Hillmen and colleagues set out to conduct the phase 3 ALPINE study to assess the efficacy and safety profile of zanubrutinib compared to ibrutinib in patients with relapsed/refractory CLL/SLL who received at least 1 prior systemic therapy. The authors recruited 652 patients, of which 415 were randomized to receive either zanubrutinib at 160 mg BID (n = 207) or ibrutinib at 420 mg once daily (n = 208).
Overall response rate (ORR), comprising a partial or complete response, as assessed by investigator served as the study’s primary endpoint. Additional endpoints included duration of response (DOR), progression-free survival (PFS) and overall (OS), as well as atrial fibrillation of any grade, patient outcomes and safety.
Baseline characteristics were well balanced between the two arms.

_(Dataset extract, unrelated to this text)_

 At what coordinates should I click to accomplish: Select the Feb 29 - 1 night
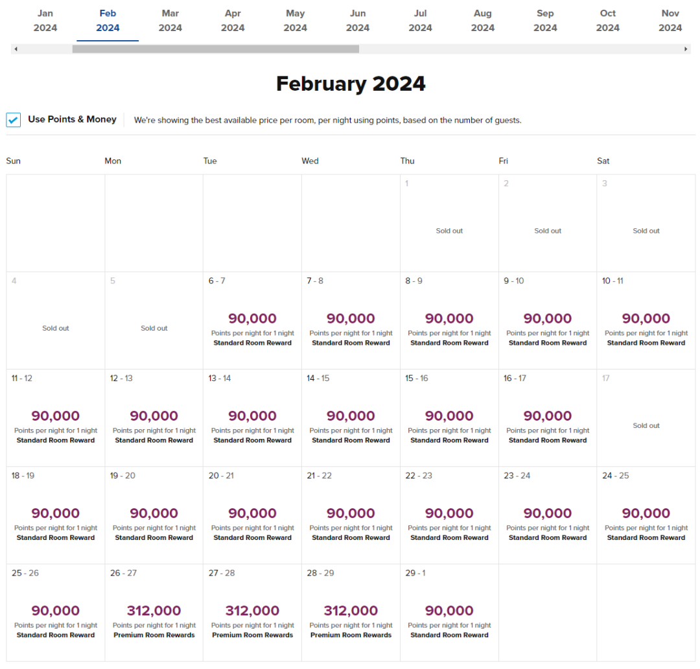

The median age for the zanubrutinib and ibrutinib arms was 67 years, and patients in both arms (68.6% vs 75.0%, respectively) were mostly male.

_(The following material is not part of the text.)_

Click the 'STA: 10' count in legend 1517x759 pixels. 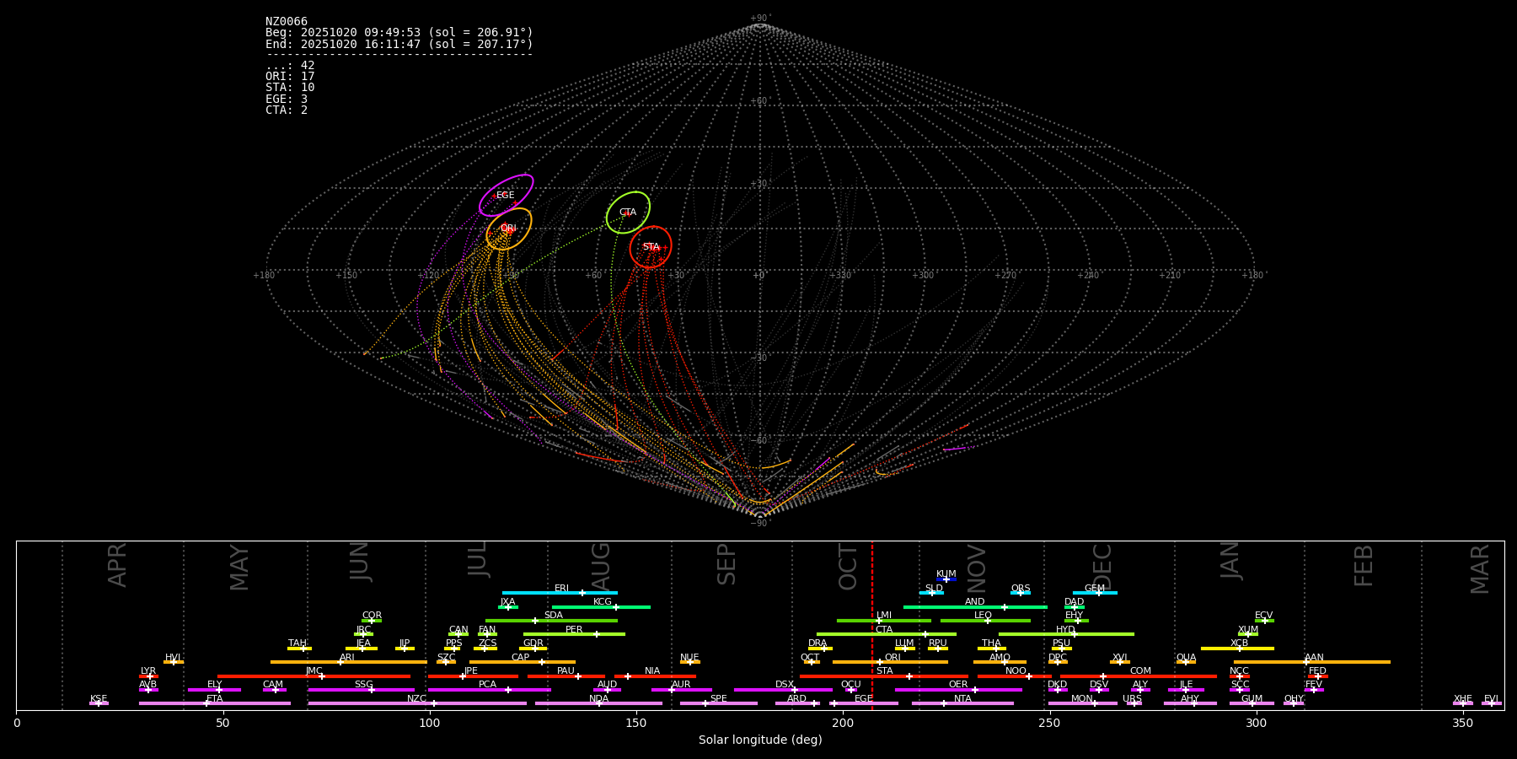click(290, 88)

At a data cutoff of approximately 12 months, the ORR among patients in the zanubrutinib arm (78.3%; 95% CI, 72-83.7) was far superior than in the ibrutinib arm (62.5%; 95% CI, 55.5-69.1). When taking partial and complete responses, as well as partial response-lymphocytosis into account, Hillmen noted, ORR was 88.4% for the zanubrutinib arm and 81.3% for the ibrutinib arm.
The findings also demonstrated that patients who received zanubrutinib achieved a superior 12-month PFS rate (94.9%) than those who received ibrutinib (84%; HR = 0.4; 95% CI, 0.23-0.69; P = .0007). The 12-month OS rate, however, was relatively similar between the two arms (97% vs 92.7%, respectively; HR = 0.54; 95% CI, 0.25-1.16; P = .1081).
Regarding safety, almost all patients in both the zanubrutinib (95.6%) and ibrutinib (99%) experienced any grade adverse event (AE). Moreover, more than half of each arm (55.9% vs 51.2%, respectively) reported any grade ≥ 3 AE. Sixteen patients in the zanubrutinib arm, along with 27 patients in the ibrutinib arm had to discontinue treatment because of AEs. There were deaths associated with AEs — 8 in the zanubrutinib arm and 12 in the ibrutinib arm. Diarrhea (16.7 % vs 19.3%, respectively), neutropenia (19.6% vs (15.5%), anemia (13.2% vs 15%), upper respiratory tract infection (21.6% vs 14%) and arthralgia (9.3% vs 14%) were among some of the most frequently experienced AEs.
AEs of special interest included, but were not limited to, cardiac disorders, atrial fibrillation and flutter, hemorrhage and hypertension. Of note, atrial fibrillation and flutter of any grade was drastically reduced in the zanubrutinib (2.5%) arm compared to the ibrutinib (10.1%) arm.
Currently, 87.4% of patients in the zanubrutinib arm remain on treatment compared to 75.5% of the ibrutinib arm.
“In this interim analysis of the randomized phase 3 ALPINE study in patients with relapsed refractory CLL, zanubrutinib was shown to have a superior response rate, improved progression-free survival rates and a lower rate of atrial fibrillation (and) flutter than ibrutinib,” Hillmen concluded. “These data support that more selective BTK inhibition, with more complete and sustained BTK occupancy, results in improved efficacy and safety outcomes.”